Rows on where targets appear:
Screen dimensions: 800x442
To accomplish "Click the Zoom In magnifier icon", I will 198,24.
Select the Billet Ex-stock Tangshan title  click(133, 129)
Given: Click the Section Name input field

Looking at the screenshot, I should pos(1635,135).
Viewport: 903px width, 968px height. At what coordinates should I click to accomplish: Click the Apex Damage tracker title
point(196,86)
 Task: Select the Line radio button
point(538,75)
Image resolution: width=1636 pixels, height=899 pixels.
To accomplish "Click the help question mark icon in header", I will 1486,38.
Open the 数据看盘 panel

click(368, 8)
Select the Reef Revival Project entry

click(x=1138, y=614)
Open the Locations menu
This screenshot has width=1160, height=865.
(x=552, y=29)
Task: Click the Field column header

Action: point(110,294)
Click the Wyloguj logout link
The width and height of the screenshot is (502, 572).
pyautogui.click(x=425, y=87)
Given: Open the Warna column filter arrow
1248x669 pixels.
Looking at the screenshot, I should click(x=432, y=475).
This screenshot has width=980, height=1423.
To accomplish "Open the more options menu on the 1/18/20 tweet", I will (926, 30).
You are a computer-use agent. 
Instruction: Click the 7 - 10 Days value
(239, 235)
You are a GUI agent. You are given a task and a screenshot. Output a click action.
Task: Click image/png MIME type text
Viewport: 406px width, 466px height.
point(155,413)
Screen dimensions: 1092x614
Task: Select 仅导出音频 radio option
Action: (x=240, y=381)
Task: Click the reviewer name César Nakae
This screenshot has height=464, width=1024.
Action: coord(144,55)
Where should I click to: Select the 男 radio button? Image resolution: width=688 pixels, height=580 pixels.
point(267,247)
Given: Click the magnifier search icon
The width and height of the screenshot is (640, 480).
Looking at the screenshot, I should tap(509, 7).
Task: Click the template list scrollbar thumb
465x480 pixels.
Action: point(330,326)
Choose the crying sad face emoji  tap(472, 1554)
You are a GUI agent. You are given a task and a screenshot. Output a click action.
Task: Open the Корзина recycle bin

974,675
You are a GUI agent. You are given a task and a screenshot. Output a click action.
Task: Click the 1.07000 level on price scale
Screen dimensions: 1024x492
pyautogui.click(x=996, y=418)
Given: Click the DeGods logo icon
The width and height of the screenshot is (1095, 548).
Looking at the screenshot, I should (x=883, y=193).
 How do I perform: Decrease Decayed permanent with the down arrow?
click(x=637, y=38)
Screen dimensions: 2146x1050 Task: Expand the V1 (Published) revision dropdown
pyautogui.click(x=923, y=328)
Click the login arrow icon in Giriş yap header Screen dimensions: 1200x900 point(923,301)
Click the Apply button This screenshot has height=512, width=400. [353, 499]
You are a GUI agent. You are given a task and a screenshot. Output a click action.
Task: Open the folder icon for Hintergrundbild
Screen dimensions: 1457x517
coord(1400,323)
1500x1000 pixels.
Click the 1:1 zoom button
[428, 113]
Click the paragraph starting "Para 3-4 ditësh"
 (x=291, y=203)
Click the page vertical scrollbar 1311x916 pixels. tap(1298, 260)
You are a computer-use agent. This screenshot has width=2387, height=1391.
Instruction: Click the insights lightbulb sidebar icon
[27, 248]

### Task requirements
Rewrite the records above, changing every "GUI agent" to "interface agent" and leaving everything else the same.

### Full output
Screen dimensions: 800x442
To accomplish "Click the Zoom In magnifier icon", I will 198,24.
Select the Billet Ex-stock Tangshan title  click(133, 129)
Given: Click the Section Name input field

Looking at the screenshot, I should pos(1635,135).
Viewport: 903px width, 968px height. At what coordinates should I click to accomplish: Click the Apex Damage tracker title
point(196,86)
 Task: Select the Line radio button
point(538,75)
Image resolution: width=1636 pixels, height=899 pixels.
To accomplish "Click the help question mark icon in header", I will 1486,38.
Open the 数据看盘 panel

click(368, 8)
Select the Reef Revival Project entry

click(x=1138, y=614)
Open the Locations menu
This screenshot has width=1160, height=865.
(x=552, y=29)
Task: Click the Field column header

Action: point(110,294)
Click the Wyloguj logout link
The width and height of the screenshot is (502, 572).
pyautogui.click(x=425, y=87)
Given: Open the Warna column filter arrow
1248x669 pixels.
Looking at the screenshot, I should click(x=432, y=475).
This screenshot has width=980, height=1423.
To accomplish "Open the more options menu on the 1/18/20 tweet", I will (926, 30).
You are a computer-use agent. 
Instruction: Click the 7 - 10 Days value
(239, 235)
You are a interface agent. You are given a task and a screenshot. Output a click action.
Task: Click image/png MIME type text
Viewport: 406px width, 466px height.
point(155,413)
Screen dimensions: 1092x614
Task: Select 仅导出音频 radio option
Action: (x=240, y=381)
Task: Click the reviewer name César Nakae
This screenshot has height=464, width=1024.
Action: coord(144,55)
Where should I click to: Select the 男 radio button? Image resolution: width=688 pixels, height=580 pixels.
point(267,247)
Given: Click the magnifier search icon
The width and height of the screenshot is (640, 480).
Looking at the screenshot, I should tap(509, 7).
Task: Click the template list scrollbar thumb
465x480 pixels.
Action: point(330,326)
Choose the crying sad face emoji  tap(472, 1554)
You are a interface agent. You are given a task and a screenshot. Output a click action.
Task: Open the Корзина recycle bin

974,675
You are a interface agent. You are given a task and a screenshot. Output a click action.
Task: Click the 1.07000 level on price scale
Screen dimensions: 1024x492
pyautogui.click(x=996, y=418)
Given: Click the DeGods logo icon
The width and height of the screenshot is (1095, 548).
Looking at the screenshot, I should (x=883, y=193).
 How do I perform: Decrease Decayed permanent with the down arrow?
click(x=637, y=38)
Screen dimensions: 2146x1050 Task: Expand the V1 (Published) revision dropdown
pyautogui.click(x=923, y=328)
Click the login arrow icon in Giriş yap header Screen dimensions: 1200x900 point(923,301)
Click the Apply button This screenshot has height=512, width=400. [353, 499]
You are a interface agent. You are given a task and a screenshot. Output a click action.
Task: Open the folder icon for Hintergrundbild
Screen dimensions: 1457x517
coord(1400,323)
1500x1000 pixels.
Click the 1:1 zoom button
[428, 113]
Click the paragraph starting "Para 3-4 ditësh"
 (x=291, y=203)
Click the page vertical scrollbar 1311x916 pixels. tap(1298, 260)
You are a computer-use agent. This screenshot has width=2387, height=1391.
Instruction: Click the insights lightbulb sidebar icon
[27, 248]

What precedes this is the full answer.